The times are changing, and fast.
Just a month ago I wrote about my skepticism, maybe even pessimism, about AI coding tools. My conclusion was that AI was a force multiplier for both good and bad, and with worries about an incoming "slopacalypse". I would characterize my feelings at the time about these tools as generally negative.
Today, just one month later, my feelings about these tools have been flipped to positive. I still have roughly the same opinions about force multipliers and incoming slop. But I've seen how these tools can bring nontechnical people to the point of building dashboards extremely quickly. Faster than an engineer would have built the tool in the past. At the same, or even better, quality. The people with the right mindset can vibe code and produce quality products. Now I come worried about my career.
Skill Acquisition
AI coding tools turned a corner in effectiveness late last year. I put Sonnet 4.5 as the first model that I truly trusted to execute a task for me. It took a while to build that trust, but my interactions with the model were still limited in scope. The tooling wasn't quite there, at least for me. The interactions with my codebase weren't quite what I wanted, and it still fell off track rather easily when confused. But still, I only trusted it for personal projects; professionally, I still wrote all my code by hand.
Something in the tooling has really turned a corner this calendar year, and it is accelerating.
Maybe we just got used to the models. Maybe the tools themselves got that little bit better at keeping the models on track. Maybe we adopted best practices for the models slowly and now it had turned a corner. Or maybe the models got that much better. I don't know the answer. It's probably some combination of all of the above. But now all that messaging about 90% of code being written by AI is looking awfully prophetic.
It's not just slop coming at us. It's legitimately good code, well designed and tested and making tradeoffs that align with the goals of the project. My workplace has aggressively adopted AI tools this calendar year, and it's accelerated in the last month. Word on the street is that other workplaces have similarly turned a corner with their usage. This is not the AI enthusiast world that I experienced a year ago. These are real businesses pivoting real workflows over to AI.

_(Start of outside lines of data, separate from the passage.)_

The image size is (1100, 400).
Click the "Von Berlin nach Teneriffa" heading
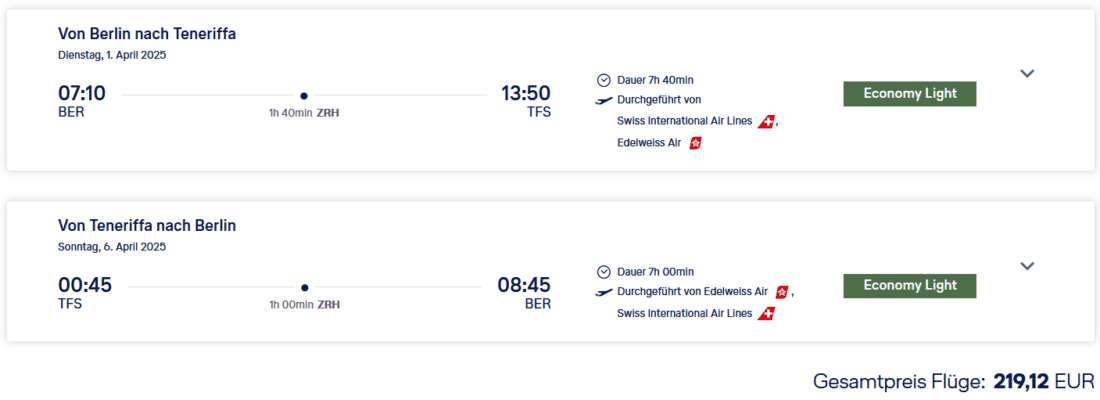[147, 34]
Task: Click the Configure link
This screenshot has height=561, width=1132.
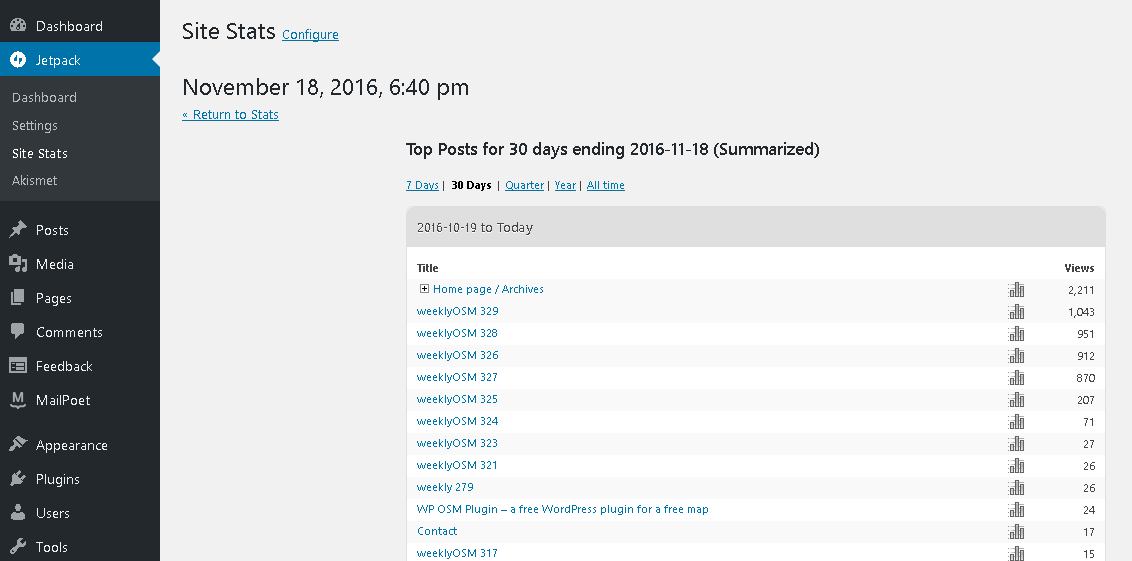Action: tap(310, 35)
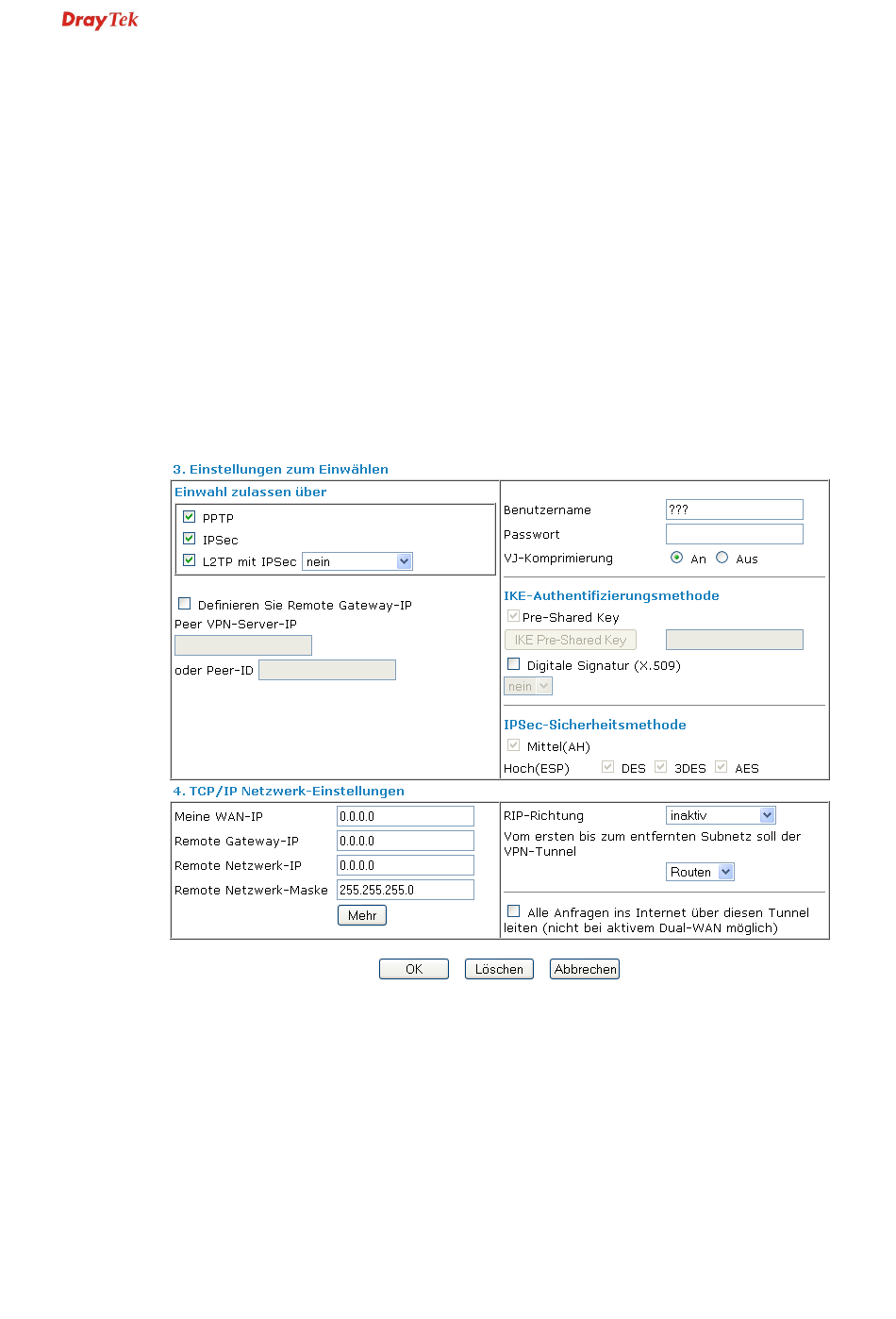896x1319 pixels.
Task: Uncheck the PPTP checkbox
Action: [x=190, y=517]
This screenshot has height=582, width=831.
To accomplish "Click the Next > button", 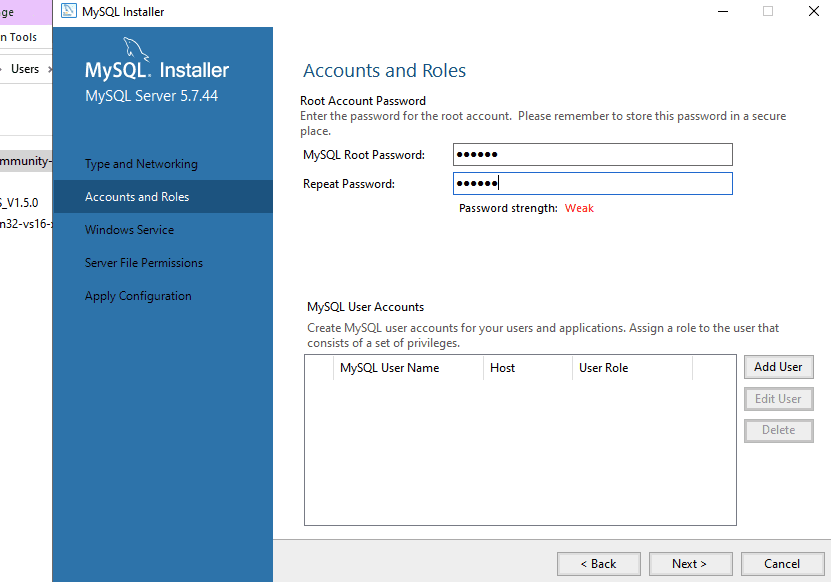I will click(689, 564).
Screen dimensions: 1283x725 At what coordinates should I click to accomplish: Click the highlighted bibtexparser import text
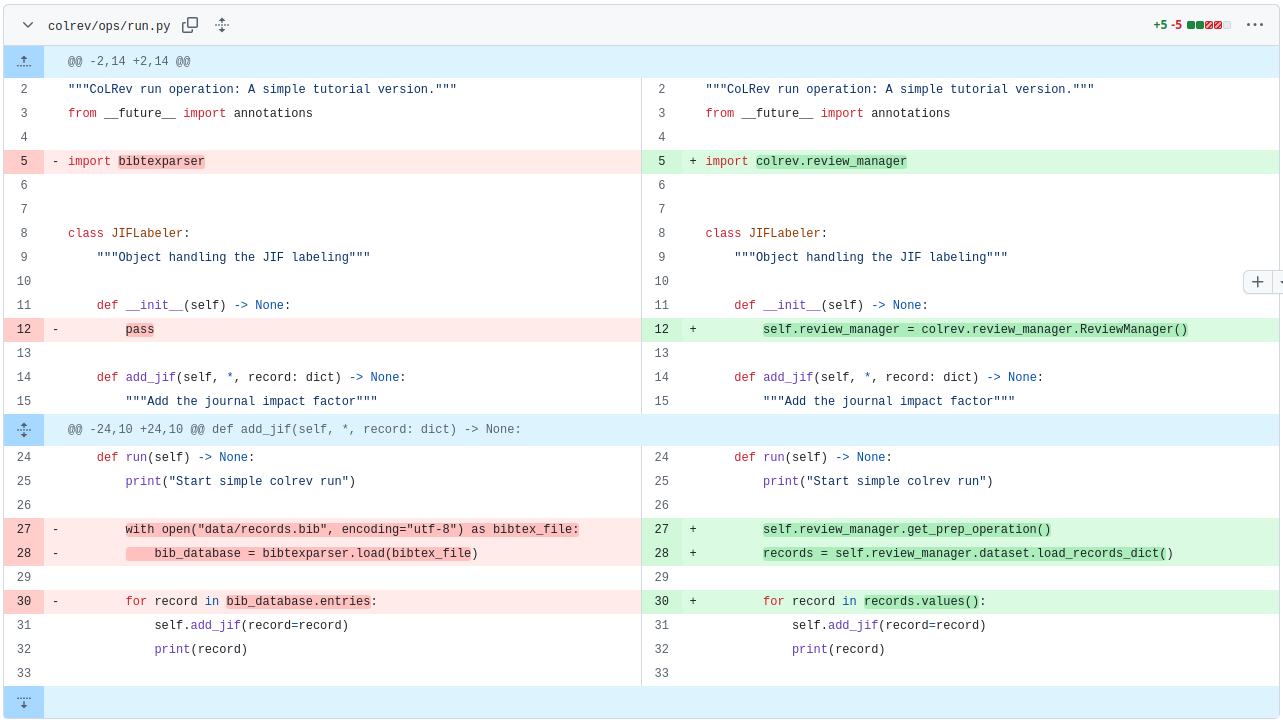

The biggest problem with us software engineers is that we love building things. I've been using AI tools enough that I wrote a tool to keep my markdown files sanely formatted. Other people have done much more productive things, like OpenClaw that coordinates models to operate over much more than just your coding tools (but it's pretty good at that), or even small tools to improve your coding tool's memory capabilities. There's a whole ecosystem of people figuring out how they like to using AI and then building tools to expand that functionality.
It's impressive. We've built the tools that will be orchestrated to lead us to our own demise, at least as far as the current understanding of the software engineer role is. Maybe there's a group or skillset that will survive and push forward, intact.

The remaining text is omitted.